We have synthesized ruthenium(II)– and osmium(II)–polypyridyl complexes ([M(bpy)~2~L]^2+^, in which M=Os^II^ or Ru^II^, bpy=2,2′‐bipyridyl, and L=4‐(2,2′‐bipyridinyl‐4‐yl)benzene‐1,2‐diol) and studied the interfacial electron‐transfer process on a TiO~2~ nanoparticle surface using femtosecond transient‐absorption spectroscopy. Ruthenium(II)‐ and osmium(II)‐based dyes have a similar molecular structure; nevertheless, we have observed quite different interfacial electron‐transfer dynamics (both forward and backward). In the case of the Ru^II^/TiO~2~ system, single‐exponential electron injection takes place from photoexcited nonthermalized metal‐to‐ligand charge transfer (MLCT) states.
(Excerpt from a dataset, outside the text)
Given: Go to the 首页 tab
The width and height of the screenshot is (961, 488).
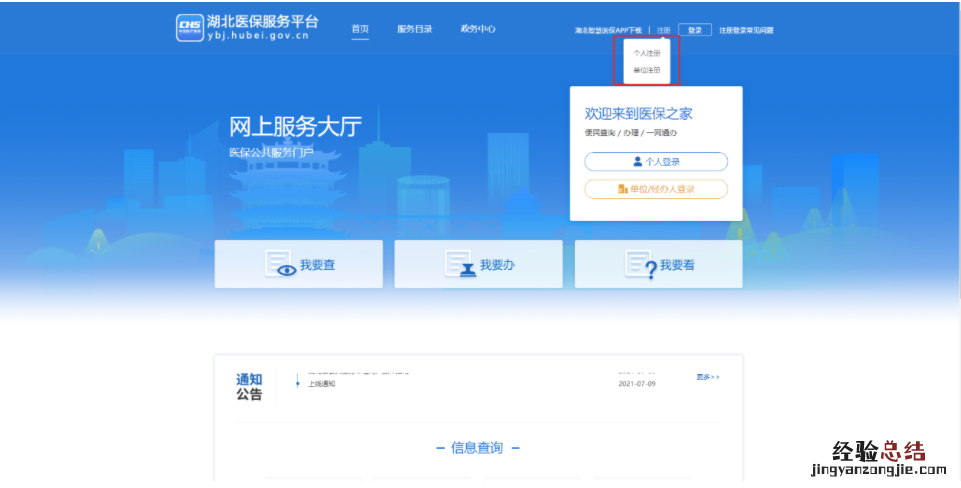Looking at the screenshot, I should (360, 29).
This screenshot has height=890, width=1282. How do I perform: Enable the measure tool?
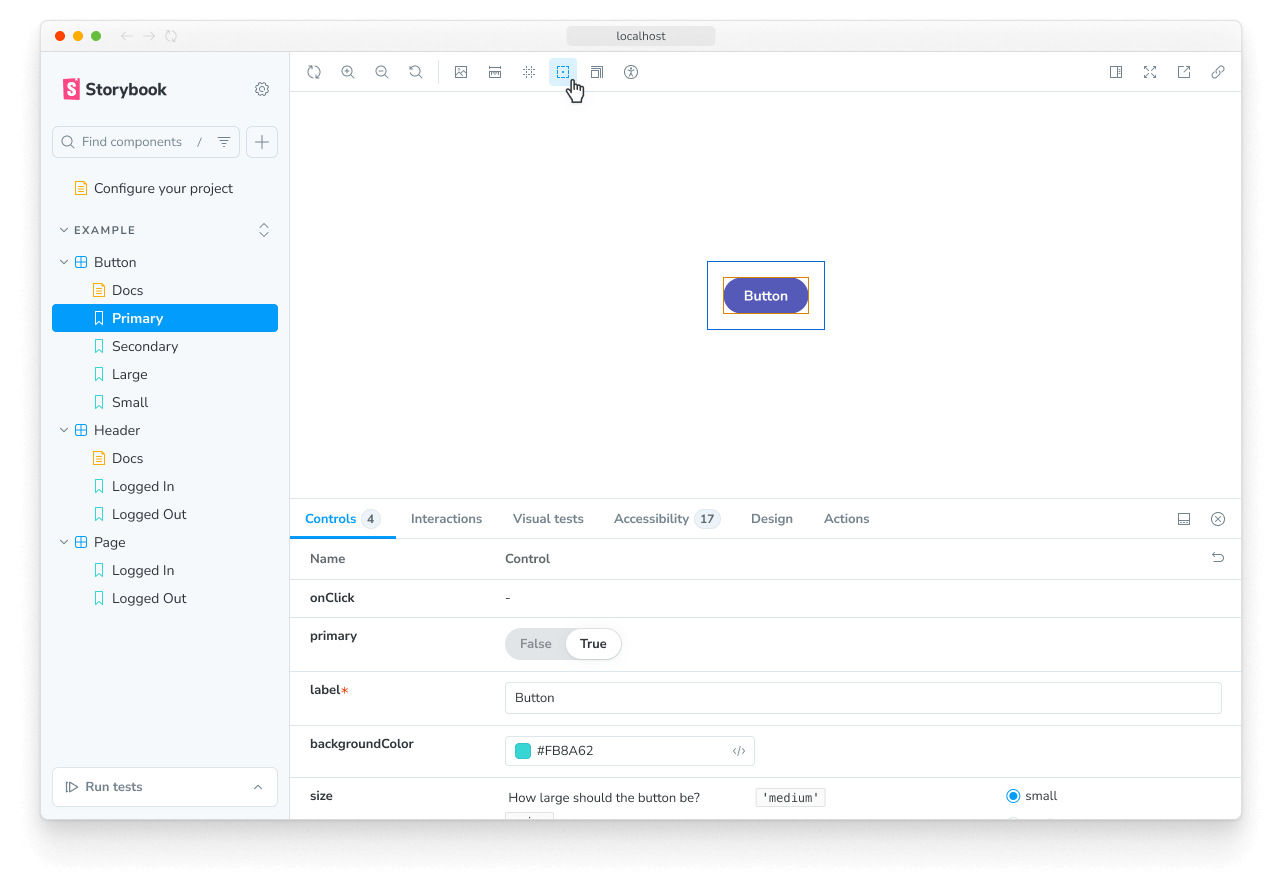[x=495, y=71]
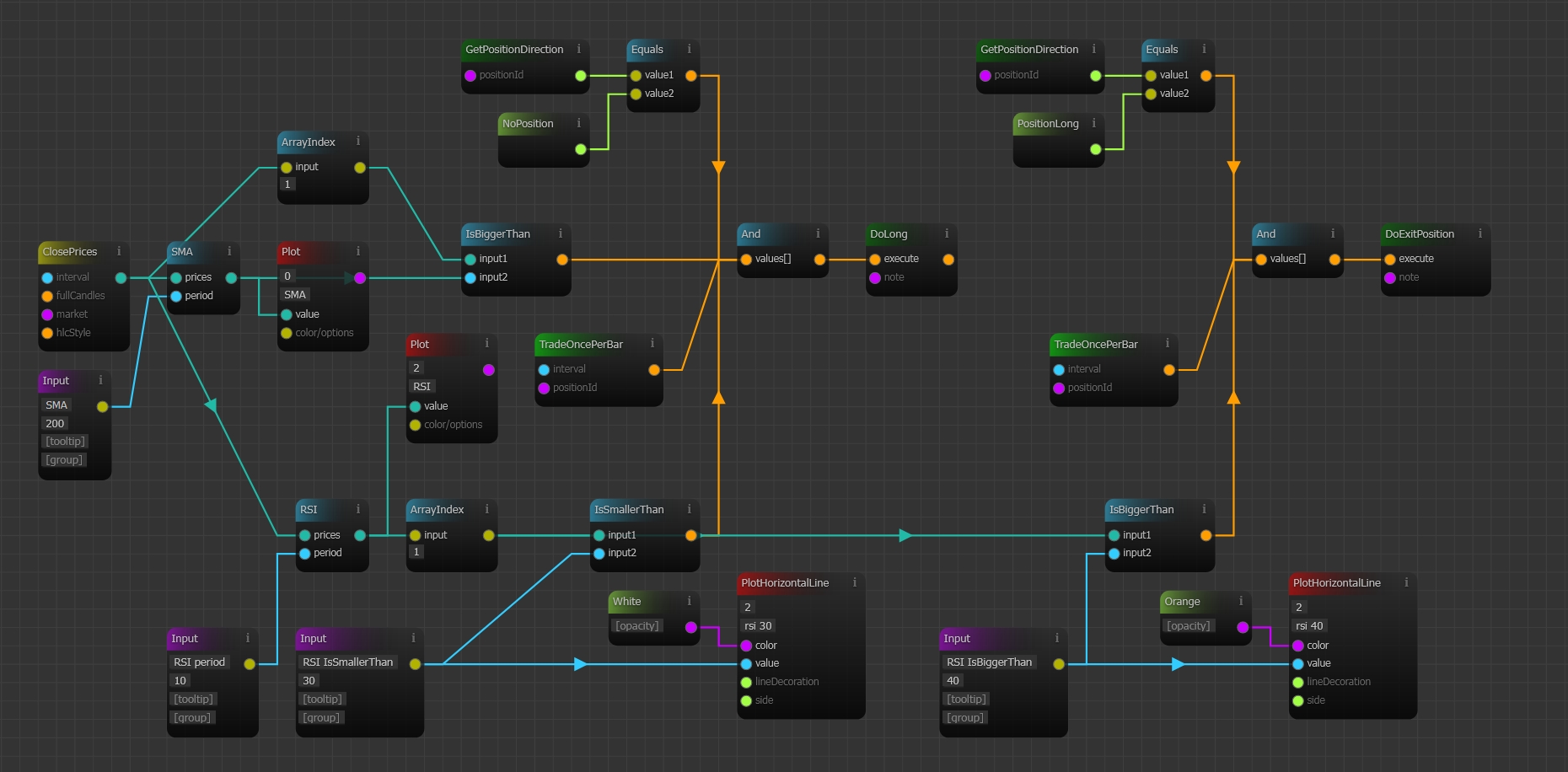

However, in the case of the Os^II^/TiO~2~ system, electron injection takes place biexponentially from both nonthermalized and thermalized MLCT states (mainly ^3^MLCT states). Larger spin–orbit coupling for the heavier transition‐metal osmium, relative to that of ruthenium, accounts for the more efficient population of the ^3^MLCT states in the Os^II^‐based dye during the electron‐injection process that yields biexponential dynamics. Our results tend to suggest that appropriately designed Os^II^–polypyridyl dye can be a better sensitizer molecule relative to its Ru^II^ analogue not only due to much broader absorption in the visible region of the solar‐emission spectrum, but also on account of slower charge recombination.